Stored data entries:

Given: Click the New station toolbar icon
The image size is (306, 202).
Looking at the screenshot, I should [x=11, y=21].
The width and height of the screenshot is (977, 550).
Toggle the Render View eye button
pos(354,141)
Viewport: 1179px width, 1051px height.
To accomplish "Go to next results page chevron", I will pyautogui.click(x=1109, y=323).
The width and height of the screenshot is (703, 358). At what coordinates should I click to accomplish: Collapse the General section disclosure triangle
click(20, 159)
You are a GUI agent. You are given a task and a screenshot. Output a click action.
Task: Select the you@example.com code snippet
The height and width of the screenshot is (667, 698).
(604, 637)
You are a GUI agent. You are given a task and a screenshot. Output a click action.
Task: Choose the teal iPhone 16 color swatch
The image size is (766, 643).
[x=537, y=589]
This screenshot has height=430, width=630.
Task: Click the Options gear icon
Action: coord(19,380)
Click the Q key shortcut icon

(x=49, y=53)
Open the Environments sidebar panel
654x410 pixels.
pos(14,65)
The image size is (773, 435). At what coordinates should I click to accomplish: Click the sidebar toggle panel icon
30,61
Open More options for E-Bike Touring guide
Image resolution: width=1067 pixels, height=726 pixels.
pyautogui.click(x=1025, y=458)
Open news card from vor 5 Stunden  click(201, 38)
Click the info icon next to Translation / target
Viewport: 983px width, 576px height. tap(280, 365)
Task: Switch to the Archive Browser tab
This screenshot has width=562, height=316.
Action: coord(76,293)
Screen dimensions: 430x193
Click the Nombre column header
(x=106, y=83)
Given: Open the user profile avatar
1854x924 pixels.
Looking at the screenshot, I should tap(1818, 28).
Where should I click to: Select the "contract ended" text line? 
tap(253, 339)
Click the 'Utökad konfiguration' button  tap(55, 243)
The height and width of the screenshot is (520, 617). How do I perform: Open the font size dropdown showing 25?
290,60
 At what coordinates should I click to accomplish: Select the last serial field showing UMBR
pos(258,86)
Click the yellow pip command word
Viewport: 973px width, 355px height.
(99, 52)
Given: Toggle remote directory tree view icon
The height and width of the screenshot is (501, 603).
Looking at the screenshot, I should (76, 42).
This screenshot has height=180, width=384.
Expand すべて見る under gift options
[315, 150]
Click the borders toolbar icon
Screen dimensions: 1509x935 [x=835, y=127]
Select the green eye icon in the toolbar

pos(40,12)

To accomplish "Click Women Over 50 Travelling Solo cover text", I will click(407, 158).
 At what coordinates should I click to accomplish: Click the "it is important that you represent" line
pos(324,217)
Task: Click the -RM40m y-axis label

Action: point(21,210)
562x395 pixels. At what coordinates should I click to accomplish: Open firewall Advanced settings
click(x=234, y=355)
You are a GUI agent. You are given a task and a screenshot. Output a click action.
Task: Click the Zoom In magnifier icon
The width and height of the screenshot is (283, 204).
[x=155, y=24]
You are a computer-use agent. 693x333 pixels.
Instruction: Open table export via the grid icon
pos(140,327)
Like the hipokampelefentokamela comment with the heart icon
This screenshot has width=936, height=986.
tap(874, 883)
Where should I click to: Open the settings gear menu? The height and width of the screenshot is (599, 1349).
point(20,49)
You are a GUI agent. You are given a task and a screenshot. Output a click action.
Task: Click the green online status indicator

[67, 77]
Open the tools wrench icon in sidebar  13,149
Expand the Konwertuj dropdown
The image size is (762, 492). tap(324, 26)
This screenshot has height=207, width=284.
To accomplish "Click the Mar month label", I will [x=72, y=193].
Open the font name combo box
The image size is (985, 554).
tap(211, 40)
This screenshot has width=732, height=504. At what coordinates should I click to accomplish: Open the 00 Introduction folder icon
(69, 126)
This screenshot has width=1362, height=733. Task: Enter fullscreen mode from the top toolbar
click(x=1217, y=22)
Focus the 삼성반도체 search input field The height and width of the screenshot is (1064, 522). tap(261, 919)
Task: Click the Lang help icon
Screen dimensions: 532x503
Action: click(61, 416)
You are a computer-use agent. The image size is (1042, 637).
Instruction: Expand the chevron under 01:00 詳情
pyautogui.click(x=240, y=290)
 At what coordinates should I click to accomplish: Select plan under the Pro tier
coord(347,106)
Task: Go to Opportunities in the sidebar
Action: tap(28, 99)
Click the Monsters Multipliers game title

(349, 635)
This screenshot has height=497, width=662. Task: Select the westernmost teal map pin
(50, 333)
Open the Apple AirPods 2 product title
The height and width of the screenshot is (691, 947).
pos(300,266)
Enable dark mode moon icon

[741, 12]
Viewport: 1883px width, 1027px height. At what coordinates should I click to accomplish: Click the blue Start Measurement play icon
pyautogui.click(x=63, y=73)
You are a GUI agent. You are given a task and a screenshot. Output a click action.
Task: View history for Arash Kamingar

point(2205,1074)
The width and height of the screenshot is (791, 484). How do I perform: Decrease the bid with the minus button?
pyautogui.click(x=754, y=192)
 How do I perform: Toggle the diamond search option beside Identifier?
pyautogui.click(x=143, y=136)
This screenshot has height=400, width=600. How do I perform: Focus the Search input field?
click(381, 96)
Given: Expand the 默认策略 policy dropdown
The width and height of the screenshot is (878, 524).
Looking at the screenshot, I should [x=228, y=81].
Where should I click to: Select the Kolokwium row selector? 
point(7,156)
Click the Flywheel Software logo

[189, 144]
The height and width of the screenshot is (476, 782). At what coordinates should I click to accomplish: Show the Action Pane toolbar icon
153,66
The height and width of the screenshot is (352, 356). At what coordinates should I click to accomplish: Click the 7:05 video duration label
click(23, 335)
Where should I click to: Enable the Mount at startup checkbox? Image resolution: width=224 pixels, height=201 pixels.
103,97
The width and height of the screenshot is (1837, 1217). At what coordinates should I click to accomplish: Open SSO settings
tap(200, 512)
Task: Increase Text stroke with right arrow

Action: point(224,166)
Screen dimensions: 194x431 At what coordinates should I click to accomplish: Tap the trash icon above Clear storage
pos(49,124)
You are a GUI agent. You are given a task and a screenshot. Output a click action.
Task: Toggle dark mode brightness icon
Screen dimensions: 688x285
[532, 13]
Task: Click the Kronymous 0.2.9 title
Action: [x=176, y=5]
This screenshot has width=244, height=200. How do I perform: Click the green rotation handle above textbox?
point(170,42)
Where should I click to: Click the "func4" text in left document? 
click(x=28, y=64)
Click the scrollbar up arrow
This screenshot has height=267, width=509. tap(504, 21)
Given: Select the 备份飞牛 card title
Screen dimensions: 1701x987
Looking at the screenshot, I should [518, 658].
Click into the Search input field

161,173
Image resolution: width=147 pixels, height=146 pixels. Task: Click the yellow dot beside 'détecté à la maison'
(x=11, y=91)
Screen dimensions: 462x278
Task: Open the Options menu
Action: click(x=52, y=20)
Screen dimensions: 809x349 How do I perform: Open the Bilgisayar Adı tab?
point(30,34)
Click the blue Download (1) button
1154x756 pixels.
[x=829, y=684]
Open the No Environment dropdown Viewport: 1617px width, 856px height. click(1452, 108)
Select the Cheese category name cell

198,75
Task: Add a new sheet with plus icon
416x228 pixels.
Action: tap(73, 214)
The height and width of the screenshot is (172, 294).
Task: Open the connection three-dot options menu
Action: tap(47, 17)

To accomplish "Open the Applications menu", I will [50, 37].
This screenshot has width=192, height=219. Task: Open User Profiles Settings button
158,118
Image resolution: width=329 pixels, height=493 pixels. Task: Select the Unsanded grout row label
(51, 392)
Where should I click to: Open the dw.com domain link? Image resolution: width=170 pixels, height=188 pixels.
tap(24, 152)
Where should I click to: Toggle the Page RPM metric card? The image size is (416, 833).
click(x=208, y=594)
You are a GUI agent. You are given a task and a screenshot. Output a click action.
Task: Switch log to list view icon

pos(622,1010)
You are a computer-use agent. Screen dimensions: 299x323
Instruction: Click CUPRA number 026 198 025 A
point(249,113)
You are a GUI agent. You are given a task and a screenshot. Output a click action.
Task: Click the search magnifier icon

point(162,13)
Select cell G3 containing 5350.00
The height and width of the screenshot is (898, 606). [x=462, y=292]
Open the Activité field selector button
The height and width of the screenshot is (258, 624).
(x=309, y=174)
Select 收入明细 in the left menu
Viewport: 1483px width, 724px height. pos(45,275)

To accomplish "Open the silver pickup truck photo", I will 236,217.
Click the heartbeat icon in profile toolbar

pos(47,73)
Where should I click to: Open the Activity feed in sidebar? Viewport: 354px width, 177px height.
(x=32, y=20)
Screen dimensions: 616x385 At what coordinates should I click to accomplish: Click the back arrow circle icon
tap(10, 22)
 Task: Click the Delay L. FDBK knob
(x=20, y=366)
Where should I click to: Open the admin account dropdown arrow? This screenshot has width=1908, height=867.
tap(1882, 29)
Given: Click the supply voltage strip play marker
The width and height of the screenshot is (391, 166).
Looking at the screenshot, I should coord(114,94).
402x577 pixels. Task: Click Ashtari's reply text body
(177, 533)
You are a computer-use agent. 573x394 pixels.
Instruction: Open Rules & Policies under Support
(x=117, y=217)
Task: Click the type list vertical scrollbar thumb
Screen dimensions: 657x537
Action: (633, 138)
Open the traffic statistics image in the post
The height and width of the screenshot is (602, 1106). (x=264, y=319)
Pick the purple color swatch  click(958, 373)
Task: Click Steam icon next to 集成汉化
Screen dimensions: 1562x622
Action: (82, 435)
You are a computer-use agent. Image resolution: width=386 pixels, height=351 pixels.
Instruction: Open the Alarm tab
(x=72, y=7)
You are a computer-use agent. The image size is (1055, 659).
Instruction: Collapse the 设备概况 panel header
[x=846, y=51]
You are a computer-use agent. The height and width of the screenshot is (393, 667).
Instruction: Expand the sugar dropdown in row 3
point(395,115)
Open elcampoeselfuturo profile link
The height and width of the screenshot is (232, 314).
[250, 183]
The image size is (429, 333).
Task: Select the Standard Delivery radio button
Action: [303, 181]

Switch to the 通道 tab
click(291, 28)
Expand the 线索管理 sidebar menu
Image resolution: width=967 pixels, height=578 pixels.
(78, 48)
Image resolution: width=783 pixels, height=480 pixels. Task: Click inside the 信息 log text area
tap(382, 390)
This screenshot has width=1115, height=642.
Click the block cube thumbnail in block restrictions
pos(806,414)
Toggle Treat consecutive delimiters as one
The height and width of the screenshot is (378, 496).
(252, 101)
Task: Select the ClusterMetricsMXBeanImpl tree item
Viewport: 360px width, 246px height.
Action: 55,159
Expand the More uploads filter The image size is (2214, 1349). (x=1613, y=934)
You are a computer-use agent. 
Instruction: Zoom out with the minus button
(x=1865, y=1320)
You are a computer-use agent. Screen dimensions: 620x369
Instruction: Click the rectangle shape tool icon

Required work:
Rename "metric card" to "metric tile" in the data from the line with "Where should I click to: Toggle" to the line with "point(249,113)", and return only those lines with nothing else altered.

Answer in full:
Where should I click to: Toggle the Page RPM metric tile? The image size is (416, 833).
click(x=208, y=594)
You are a GUI agent. You are given a task and a screenshot. Output a click action.
Task: Switch log to list view icon

pos(622,1010)
You are a computer-use agent. Screen dimensions: 299x323
Instruction: Click CUPRA number 026 198 025 A
point(249,113)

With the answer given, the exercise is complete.